D’un revers de coude il renverse son verre de whisky Defender Success Very Classic Pale sur son pantalon. Vincent Mével, rédacteur en chef du journal Hodiern-to-day, se rue, muni d’une serviette éponge.

Vincent Mével (il hurle à son tour) :

  • J’essuie le Rôaaa d’espa-a-gneueueu, il aime les fiiilles aux yeux noi-ars !

L’ours, qui se manifeste enfin :

  • Grooooaaarghhheuhh !!!

H-T-D-, carrément affolé !

  • Mais qu’est-ce que c’est ça ?

Le  Roi, négligemment :

  • C’est un ours !

H-T-D- :

  • Tiens donc !!! Un ours?

Le Roi, impavide : 

  • Pourquoi pas l’ours?

H-T-D – :

  • C’est là qu’est l’os !

L’ours :

  • Je suis le ténébreux, le veuf, l’inconsolé…. Le mari de Cannelle par les chasseurs occis, ma seule étoile poilue est morte assassinée, Chirac s’en est ému de la glotte au pelvis.

Le  Roi, soudain puriste :

  • Cannelle?  Une femelle, « occis » ? Voyons, l’ours : « occise ».

L’ours :

  • Sire, pardonnez-moi. Se reprenant: Je suis le ténébreux, le veuf, l’inconsolé,  le  mâle     de  cannelle  par   les  chasseurs « occise », ma   belle   étoile poilue est morte assassinée, Chirac en a frémi, du paf à la symphyse. Ça va mieux comme ça ?

Passe un Anglais énigmatique… Il chuchote :

  • Je crois que le merlu est recuit sur la table (jeu de mots intraduisible en français).

Le Roi :

  • Au palais de la Zarzuela, j’ai vu soudain quatre roses et j’ai proclamé : « Bourbon Four Roses… toute la saveur de l’Amérique ».

Il lève son verre et prononce lentement :

  • Per Horus et per Ra et per Sol invictus !

Enorme explosion ! Disparition du roi et de sa suite dans un énorme rond et là, tout le monde s’interroge : Faut-il mettre un terme au Maître ? (un thermomètre, voyez ?). Juan Carlos, c’est le quoi des ronds.

POSTFACE

Dans cette geste, le premier Daymyô de Sakurajima, Jean, chante le célèbre Naga-Uta de Po-kyu-yi, La chanson des Pins, extraite du Kokinshyu de la période de Heian, en l’honneur du Shogun.

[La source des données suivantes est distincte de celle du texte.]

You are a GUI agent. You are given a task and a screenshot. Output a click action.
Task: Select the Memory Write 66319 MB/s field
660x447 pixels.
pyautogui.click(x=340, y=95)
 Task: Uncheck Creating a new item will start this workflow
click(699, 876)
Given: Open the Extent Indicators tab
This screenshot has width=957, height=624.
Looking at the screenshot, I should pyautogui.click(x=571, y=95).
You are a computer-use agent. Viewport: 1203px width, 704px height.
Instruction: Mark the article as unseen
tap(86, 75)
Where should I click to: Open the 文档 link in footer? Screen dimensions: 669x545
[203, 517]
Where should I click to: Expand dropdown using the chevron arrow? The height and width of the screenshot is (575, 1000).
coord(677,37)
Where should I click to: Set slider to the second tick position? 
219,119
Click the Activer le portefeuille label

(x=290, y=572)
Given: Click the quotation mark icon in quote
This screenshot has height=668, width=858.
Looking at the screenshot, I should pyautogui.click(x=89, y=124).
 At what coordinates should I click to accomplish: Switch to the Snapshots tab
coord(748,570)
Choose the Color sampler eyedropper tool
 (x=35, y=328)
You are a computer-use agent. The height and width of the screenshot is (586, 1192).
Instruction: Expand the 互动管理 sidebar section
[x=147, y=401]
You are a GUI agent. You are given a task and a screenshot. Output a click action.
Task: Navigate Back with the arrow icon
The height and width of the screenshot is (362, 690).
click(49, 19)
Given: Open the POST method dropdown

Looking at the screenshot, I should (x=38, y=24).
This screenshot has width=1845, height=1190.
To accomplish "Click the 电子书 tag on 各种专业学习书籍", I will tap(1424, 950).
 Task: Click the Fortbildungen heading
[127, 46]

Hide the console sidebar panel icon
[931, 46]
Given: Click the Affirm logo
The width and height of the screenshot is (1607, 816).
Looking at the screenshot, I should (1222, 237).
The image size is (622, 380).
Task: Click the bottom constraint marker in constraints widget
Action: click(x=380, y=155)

Jean porte un feutre mou de chez Léon, chapelier des artistes de Paris.

Isabelle, à la ville comme à la campagne, est habillée par Christian Lacroix. Elle est coiffée par Michel Bourdon. Les tenues de Marielle, très vintage, sont griffées Jean-Claude Jitrois.

Jean-Eugène Borie, propriétaire du château Ducru-Beaucaillou, la Société Fermière du Château Léoville-Poyferré, Georges Thienpont, du Vieux château Certan, Jean-Michel Cazes, du château Pichon Longueville Comtesse de Lalande, Prats S.A., du château Cos d’Estournel ont tout au long de la soirée abreuvé et su étancher la soif ardente de nos trois héros : Marielle, Isabelle et Jean. Cependant, ils tiennent à décliner toute responsabilité dans le chahut et les hurlements sauvages de nos héros en sarabande, qui secouent la lande de Kernod en cette fin de nuit.